I know that I can do this by defining a different region that has a specific
never-expire configuration, but it's not quite what I'd like to do. Currently,
I am using JBossCache as a means to store an object graph (i.e. not a
collection of tree graphs). My caching needs require unique object
representations. Any given object may be referenced by n number of objects.
What I have essentially ended up with is a very flat tree (in TreeCache) where
a single region contains all cached objects. I preprocess my nodes to replace
references to other objects with pointers that essentially hold onto the FQN of
the objects being referred to, and then i place those referred objects into
their own node in this region. For example:
| /domaindata
| |
| ----------------------------------------
| | |
| /1234 /345
| number => "xasdf" name => "applicant: 1234"
| name => "case-foo"
| applicant => objectref("345")
|
|
I can grab any amount of data from the server based on a unique object id and
then update any invalidated portions of the (client-side) cache without needing
to worry about multiple representations (that might be under some nested tree)

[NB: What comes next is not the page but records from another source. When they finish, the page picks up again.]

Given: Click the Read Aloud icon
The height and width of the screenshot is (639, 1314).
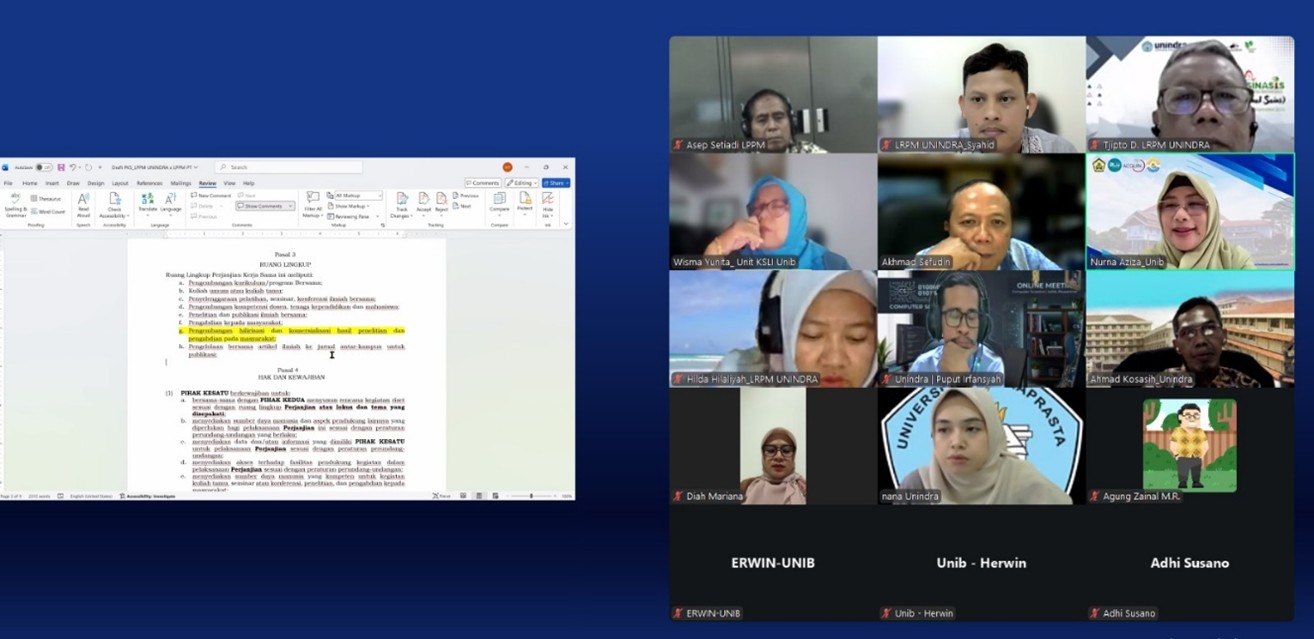Looking at the screenshot, I should point(83,203).
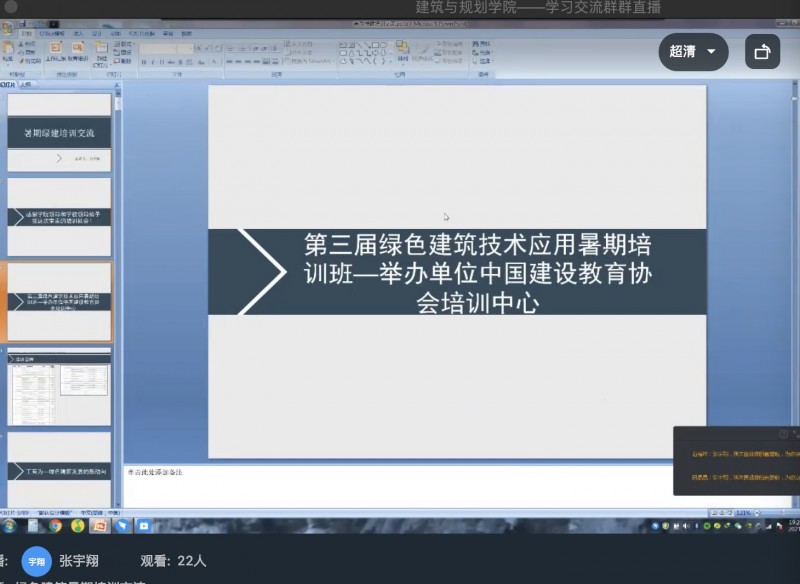Click the Paste icon in the ribbon
Viewport: 800px width, 584px height.
click(x=10, y=52)
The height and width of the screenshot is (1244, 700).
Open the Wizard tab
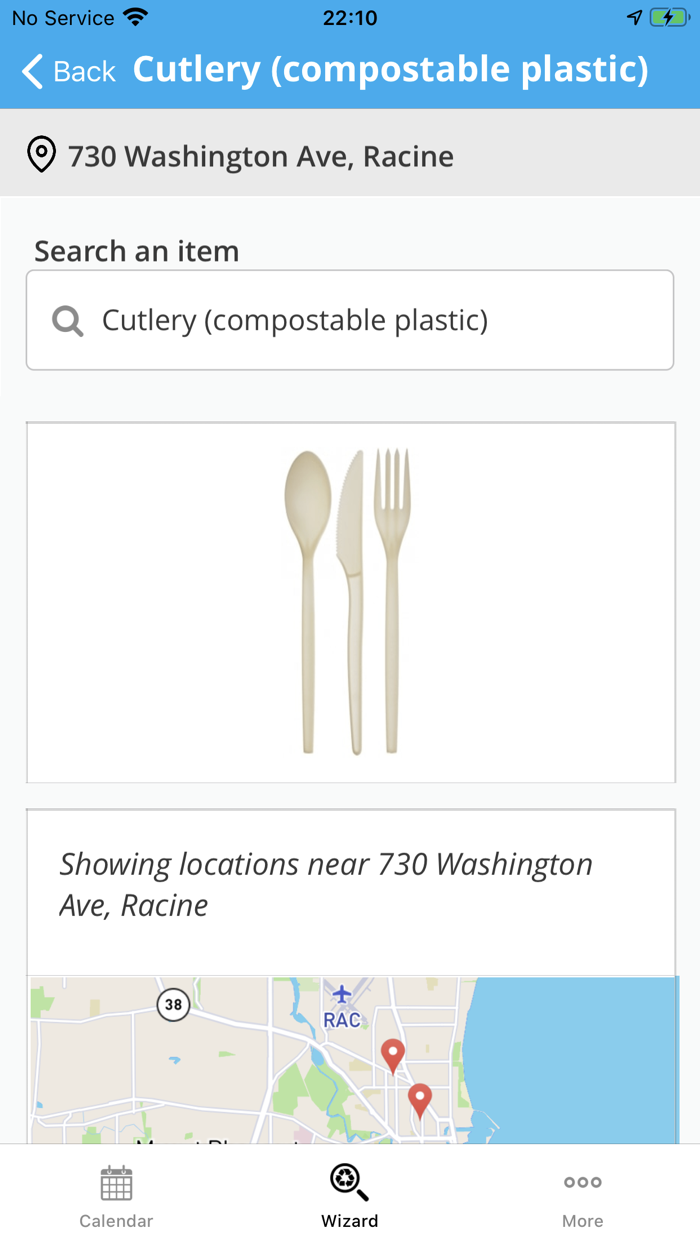click(x=348, y=1195)
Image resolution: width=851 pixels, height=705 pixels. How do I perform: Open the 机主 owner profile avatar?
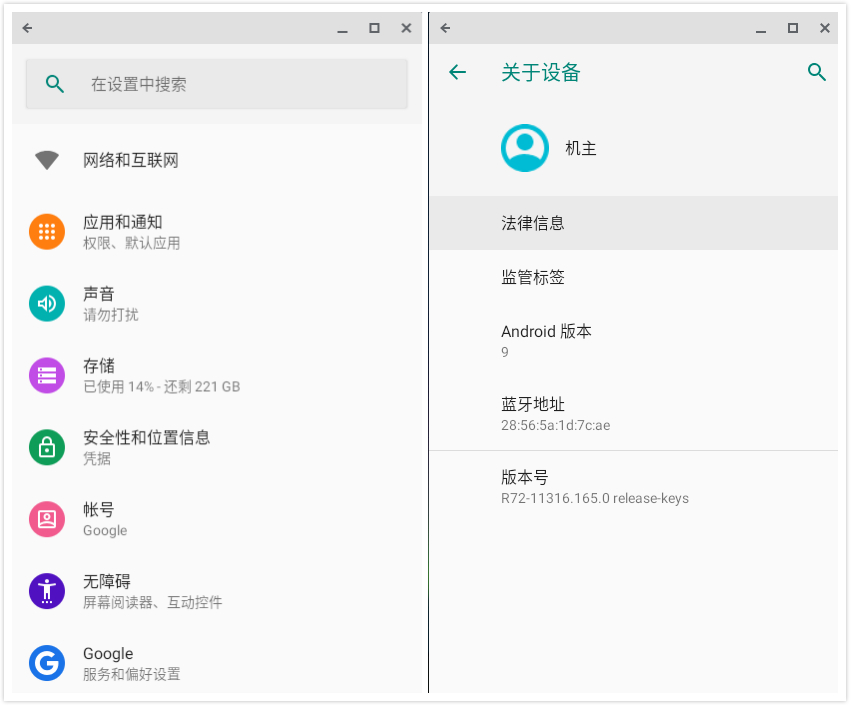[x=525, y=147]
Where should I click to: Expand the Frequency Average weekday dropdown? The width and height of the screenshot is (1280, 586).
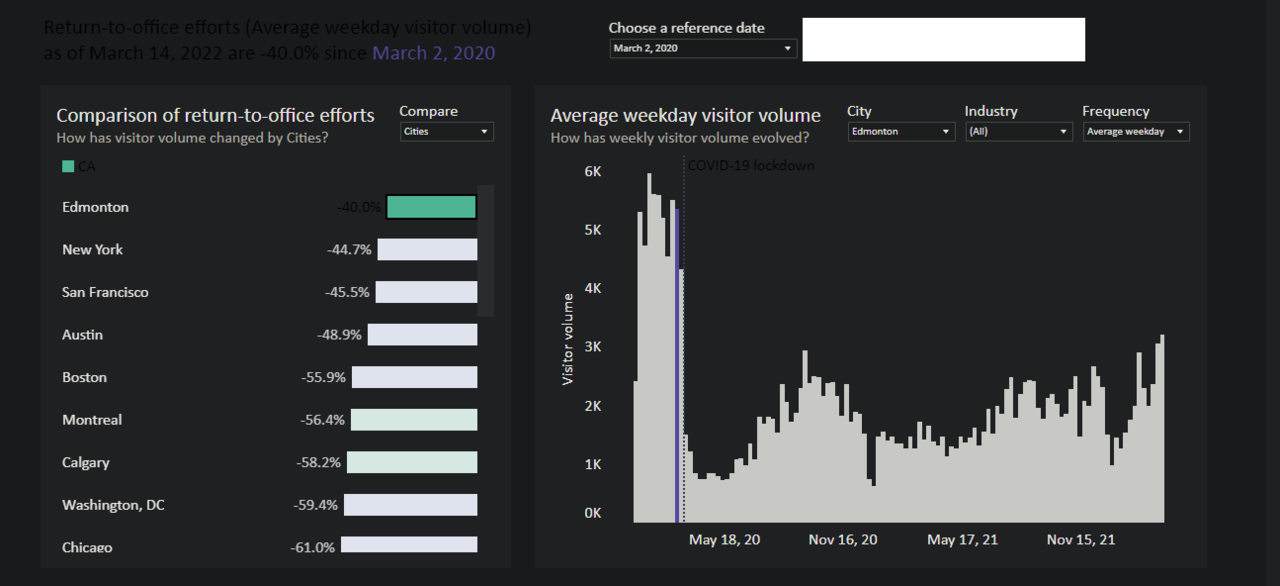(x=1136, y=131)
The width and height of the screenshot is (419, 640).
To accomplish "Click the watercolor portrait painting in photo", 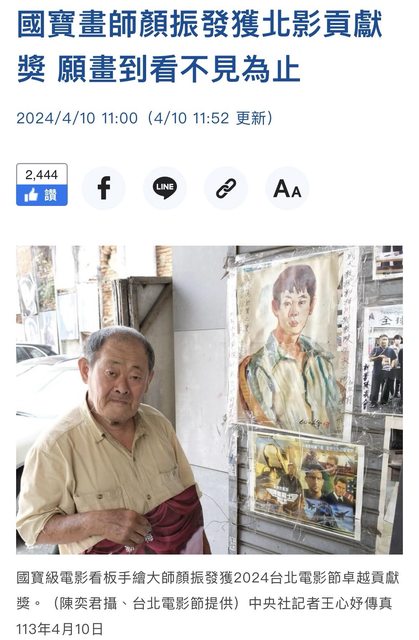I will pos(290,342).
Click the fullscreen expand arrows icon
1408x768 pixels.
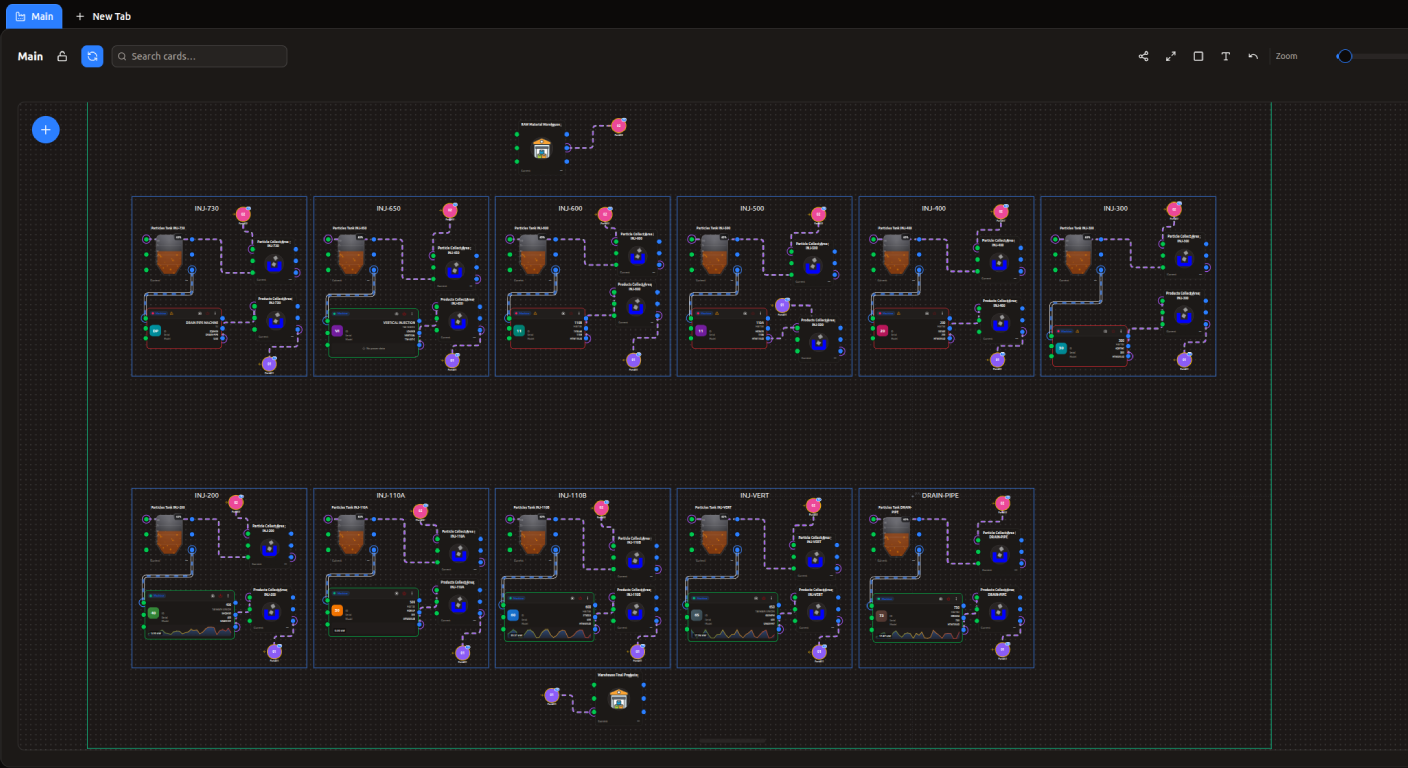[x=1171, y=56]
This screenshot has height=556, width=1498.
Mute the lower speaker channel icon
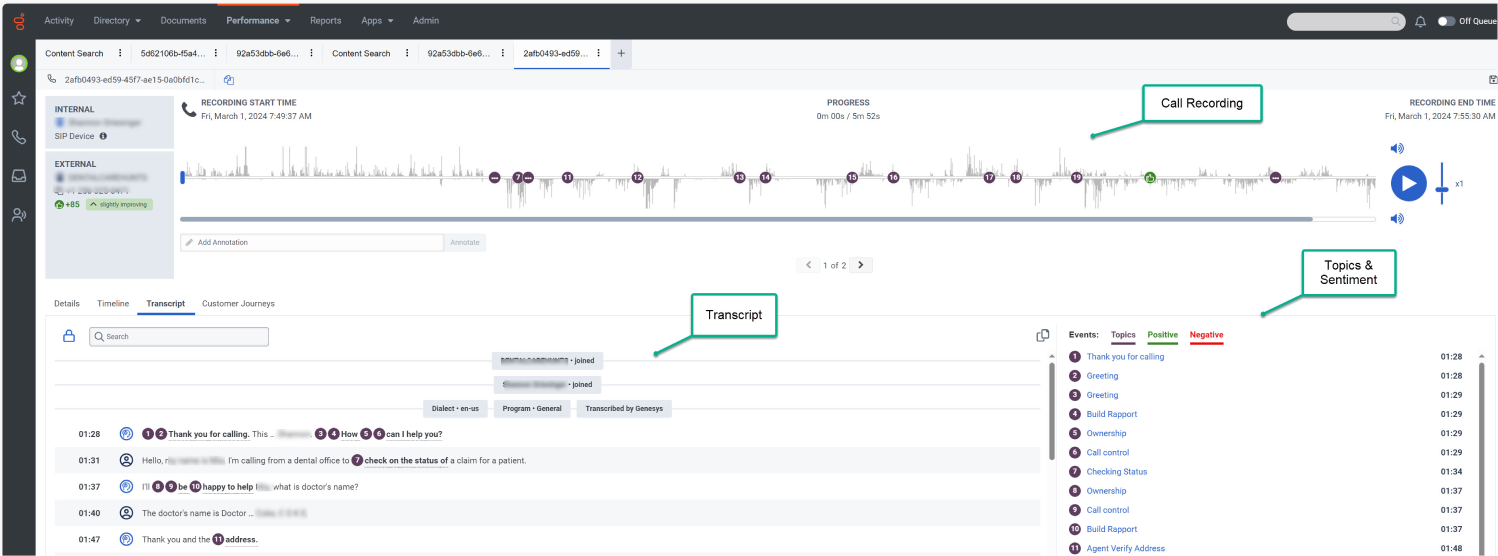point(1397,219)
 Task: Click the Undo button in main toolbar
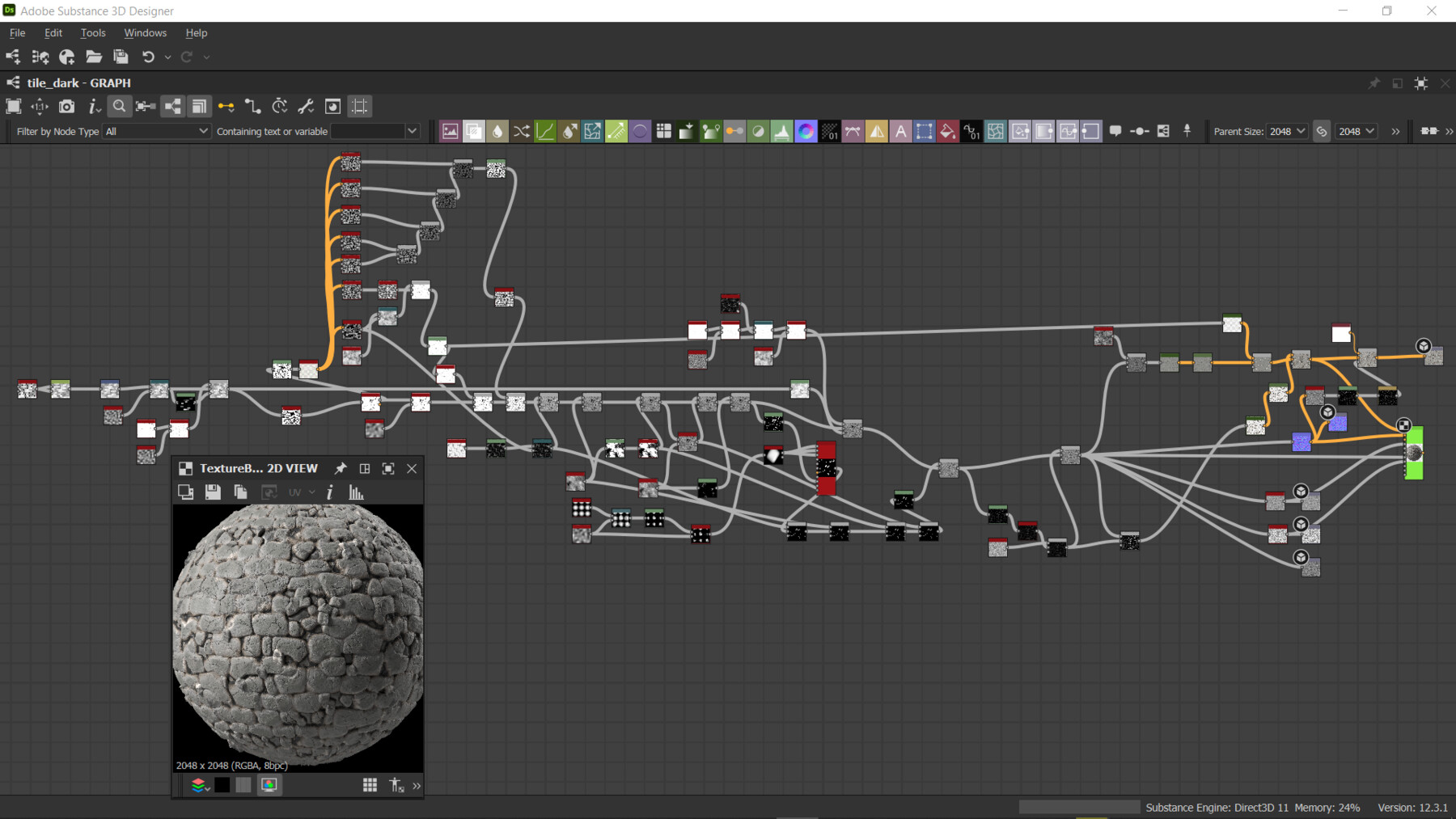click(148, 57)
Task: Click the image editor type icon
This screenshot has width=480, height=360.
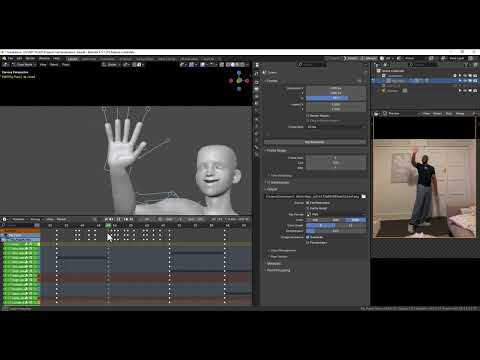Action: (x=377, y=114)
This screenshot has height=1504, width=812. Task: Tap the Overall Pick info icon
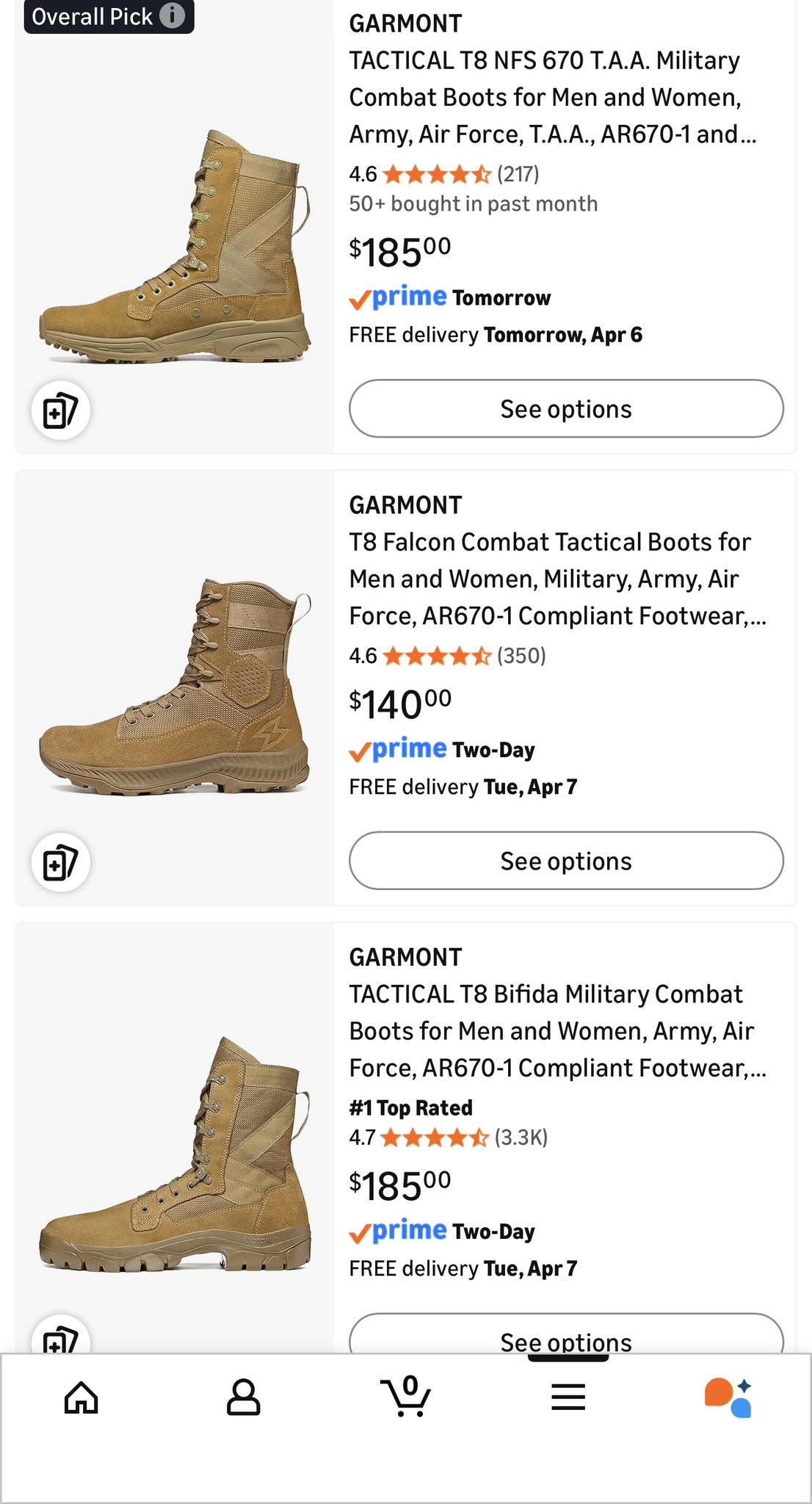[172, 15]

Perhaps my intended use does not quite fit with TreeCache, but that's how I
have it at the moment. I'm currently considering alternative implementations.
What I was really hoping to do was to be able to say something like "pin node
345". But if TreeCache treats regions and nodes in the same manner, then
perhaps I could define "/domaindata/345" as a region and then set the
configuration that way? However, can I easily change the configuration policy
at runtime? It seems that the eviction policy is only derived from XML. I
suppose I could add to this at runtime, but it looks like I'd have to restart
the service to get this to take.
I could create a never-expire region and push things under that region when
needed, but this means that my processing will have to include checks to see if
any given node may be either under "/domaindata" or "/never-expire". I'd
prefer not to add this overhead.
The one other alternative I thought of was to override the LRUPolicy/Algorithm
somehow. But I'm guessing it would be better to update the runtime
configuration somehow so that the nodes are not even processed for eviction (as
they would be determined to never expire).